Posté le 03/10/2016 par Lionel Garreau

Ce billet de blog est issu d’un travail d’analyse réalisé par trois étudiantes du Master Business Development de Dauphine –  Joséphine Arnoux, Oriane Kerléguer, Thomas Clavreul . Les étudiants ont abordé la situation stratégique de l’entreprise VisioMed sous l’angle de l’intelligence économique. Nous rendons ici compte de leurs principales conclusions.

 

De l’e-santé à l’autogestion santé

 

L’e-santé peut être définie comme « l’usage combiné de l’internet et des technologies de l’information à des fins cliniques, éducationnelles et administratives, à la fois localement et à distance[i]”. Dans ce cadre, la m-santé est définie par l’OMS comme recouvrant « les pratiques médicales et de santé publique reposant sur des dispositifs mobiles tels que téléphones portables, systèmes de surveillance des patients, assistants numériques personnels et autres appareils sans fil ».

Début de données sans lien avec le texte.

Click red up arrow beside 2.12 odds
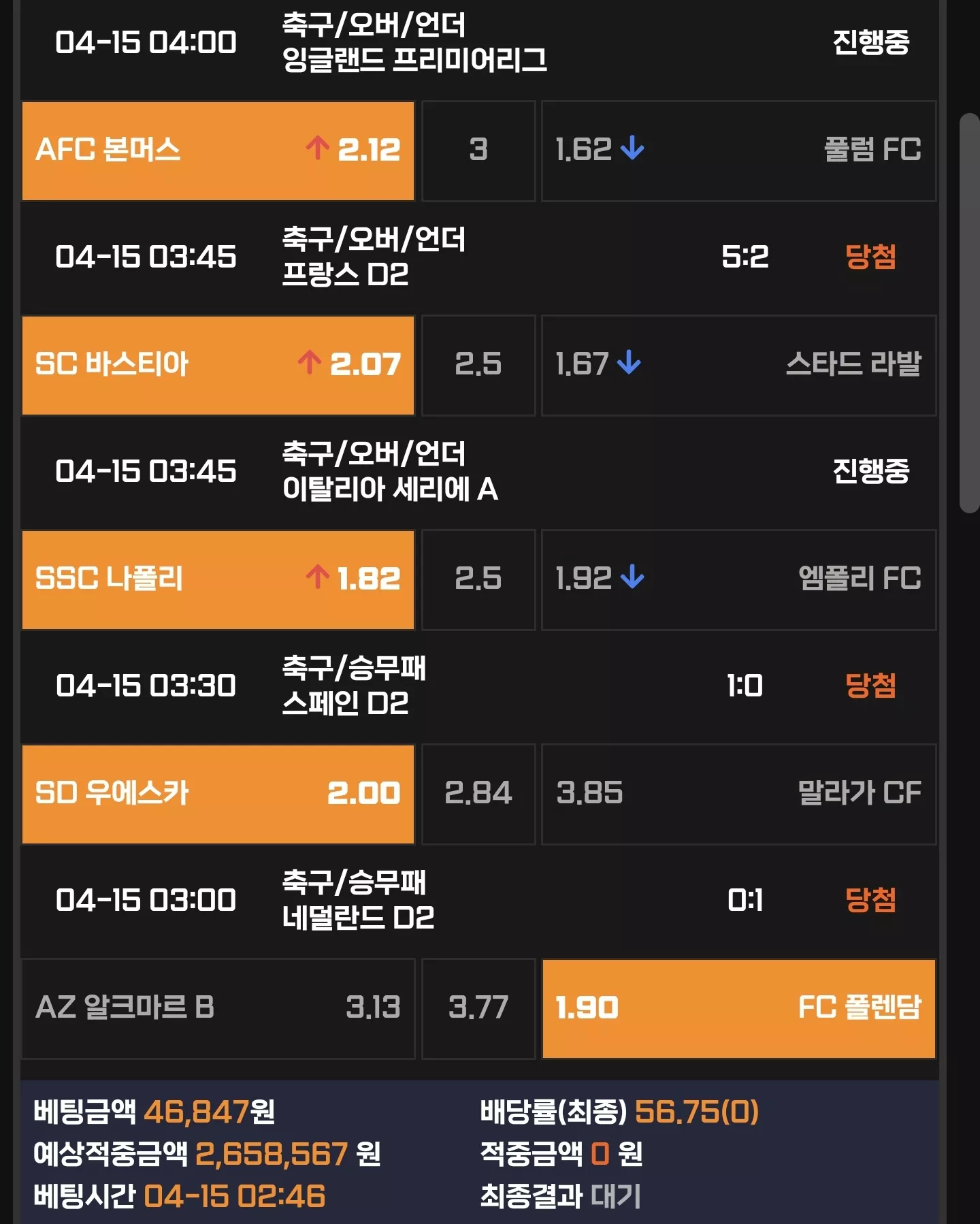The image size is (980, 1224). 317,148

L’autogestion de la santé s’s’inscrit dans la tendance générale du quantified self, consistant à mesurer divers aspects de sa vie (sport, santé, consommation, etc.). L’autogestion médicale repose sur un système cyclique. Au départ il s’agit de constater “les recommandations” en terme de santé qui émanent des sociétés savantes. C’est ensuite à partir de ces recommandations que l’on aide les individus à se “définir leurs propres objectifs”. Ainsi, si la recommandation médicale est qu’un individu devrait arrêter de fumer, on peut imaginer que le premier objectif fixé par l’utilisateur sera de réduire sa consommation de cigarettes. A partir des objectifs fixés, l’étape suivante est de lui spécifier des “actions à mener”. L’individu va alors exécuter ses actions et il y aura ensuite une évaluation des effets de l’action et de la manière dont celle-ci a été opérée. La boucle redémarre dès lors puisque l’étape suivante est de le rapprocher à chaque fois un peu plus des recommandations médicales initiales.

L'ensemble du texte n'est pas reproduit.